What these cases share in common is that procurement professionals focused solely on the specifications and price of the goods, and lacked the perspective of how those goods are treated under Japanese law.
Geopolitical Risk and the Latest Developments in Import Management: The Ripple Effects of Russia Sanctions
In recent years, the environment surrounding import trade management has changed dramatically. The primary driver is economic sanctions accompanying geopolitical risk.
Following Russia's invasion of Ukraine in 2022, Japan has enacted powerful economic sanctions against Russia in lockstep with Western nations. The impact extends not only to exports but also to imports.
Using the No. 2 Approval (Specific Area Restrictions) framework under FEFTA, imports of a wide range of goods originating in Russia are in principle prohibited. The covered categories include alcoholic beverages (vodka, etc.), crude oil and petroleum products, timber (chips, logs, veneer), machinery and electrical machinery, and non-industrial diamonds.
What procurement professionals must be aware of is that even if you are not importing directly from Russia, goods originating in Russia are subject to the restrictions. Timber imported via a third country, or products processed in a third country, may still be covered if the raw materials originated in Russia.
Tracing back through the supply chain to prove the true origin is extremely difficult work. But if this diligence is neglected and a sanctioned item is imported, the result is a serious legal violation.
Penalties for Violations
"I didn't know" and "it was an oversight" are not defenses in the eyes of the law. Companies and individuals who violate import trade management laws face severe penalties.
For importing goods without the required FEFTA approval, the criminal penalties can include imprisonment of up to 10 years, or fines of up to 1 billion yen for corporations or up to 30 million yen for individuals [3]. Administrative sanctions can include an import/export prohibition order of up to three years.
Falsifying documentation for other-law verification under the Customs Act is also a Customs Act violation, subject to imprisonment of up to five years or fines of up to 10 million yen [4].
One point that is often overlooked: even if customs procedures are delegated to a customs broker (freight forwarder), ultimate legal responsibility lies with the importer (the consignee). A freight forwarder's mistake does not absolve the importer of responsibility. If you are importing under your company's name, you bear all compliance responsibility. Maintaining this awareness is the starting point.
Compliance Measures Procurement Professionals Should Be Implementing
So what can be done to navigate the complex net of import trade management safely and smoothly? I believe the following four points are key.
Thoroughly Conduct Classification Starting from HS Codes
The starting point for identifying which laws apply to goods you are importing is the HS code (Harmonized System code). The HS code is a universally used product classification number. Cross-referencing against Japan Customs' published tariff schedule provides not only the applicable tariff rate but also a guide to which other laws may be relevant. When importing a new product category, always build a process into your workflow to first identify the HS code and then identify the associated regulations.

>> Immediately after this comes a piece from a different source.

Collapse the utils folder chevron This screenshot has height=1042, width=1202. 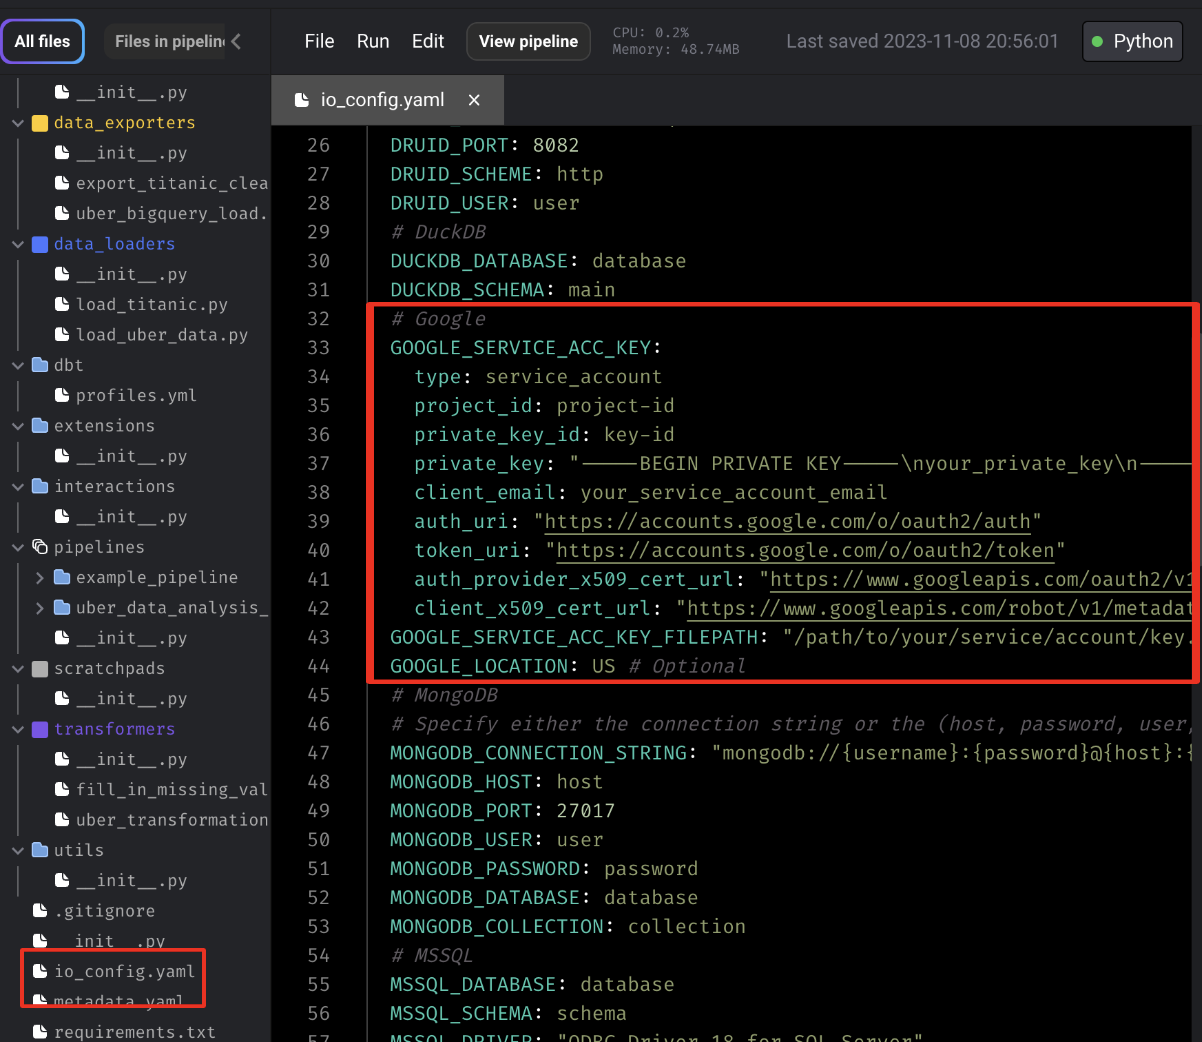click(18, 851)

Dense Communication with Suppliers and Proactive Information Requests
Other-law verification requires detailed information from overseas suppliers — composition lists, manufacturing process descriptions, quality certificates, and more. Clearly communicate before placing an order that "these documents are required to import to Japan" and make this a condition of the transaction. The ability to decline procurement from suppliers who cannot cooperate is what prevents downstream problems.
Using Customs' "Prior Consultation System"

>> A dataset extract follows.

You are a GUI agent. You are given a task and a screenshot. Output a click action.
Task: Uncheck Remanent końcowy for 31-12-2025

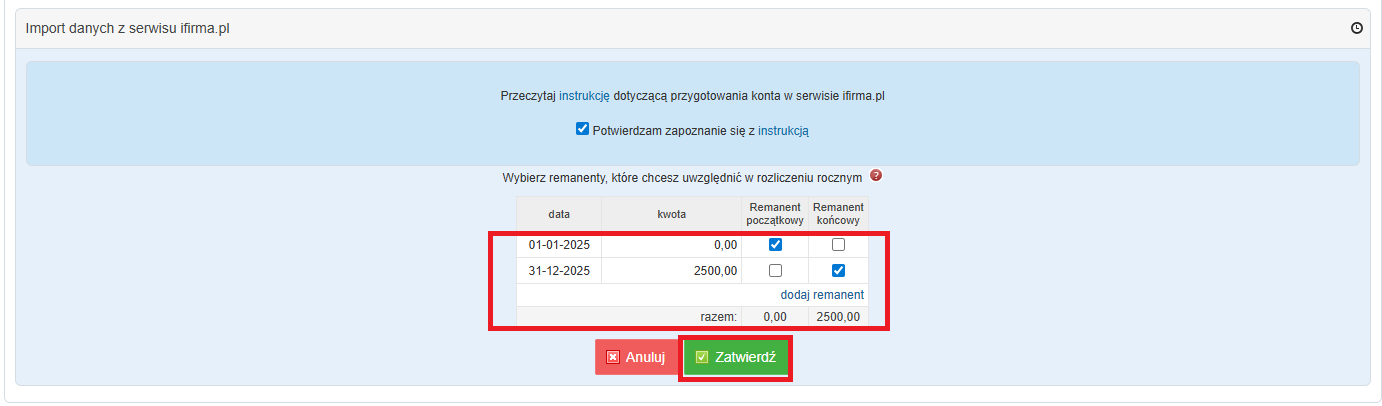[838, 270]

When in doubt, do not interpret things on your own — use the customs prior consultation system. This system allows you to query customs in advance about the HS code, tariff rate, and other-law applicability of goods you plan to import and receive an official determination. Using this system can prevent problems at the time of customs clearance.

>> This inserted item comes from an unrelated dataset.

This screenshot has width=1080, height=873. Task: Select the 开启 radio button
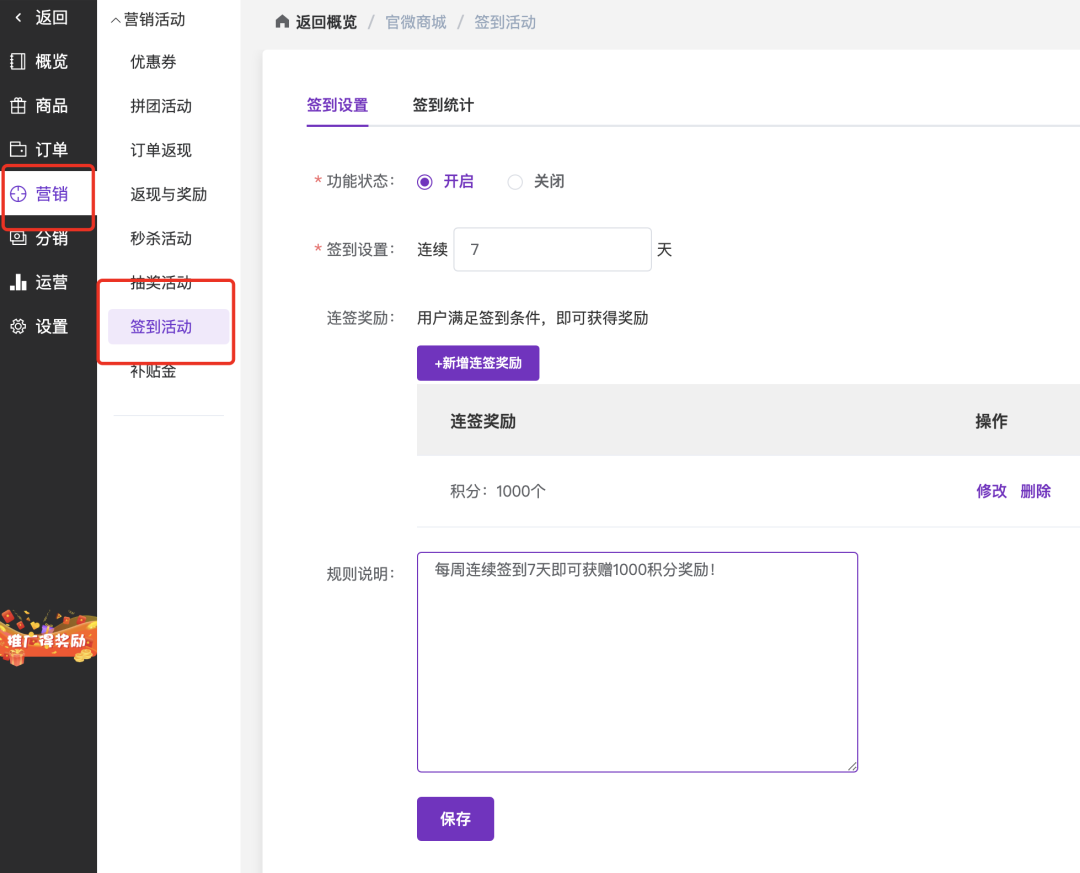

Ensuring Supply Chain Transparency (Traceability)
As the Russia sanctions example illustrates, the importance of proving origin has never been greater. Building a framework capable of identifying the source of raw materials not just at the primary supplier (Tier 1) level but back to Tier 2 and Tier 3 suppliers is an urgent priority. Honestly, this traceability work is a high bar for small and medium-sized enterprises — but counterparty demands are becoming stricter every year, and I believe it is a path that cannot be avoided.
Addressing the Complexity of Trade Management with Technology
Both import and export management create a significant burden on those responsible, given the complexity of the regulations and the need to keep up with frequent amendments. TIMEWELL's export control AI agent TRAFEED (formerly ZEROCK ExCHECK) uses AI to support efficient export classification and regulatory monitoring.
If you are looking to integrate your import and export management frameworks, or improve your ability to keep up with regulatory changes, please feel free to reach out.
Closing Thoughts
Import trade management can look like an unglamorous, behind-the-scenes function. But when a legal violation occurs, a company's reputation collapses and the entire supply chain faces potentially fatal disruption.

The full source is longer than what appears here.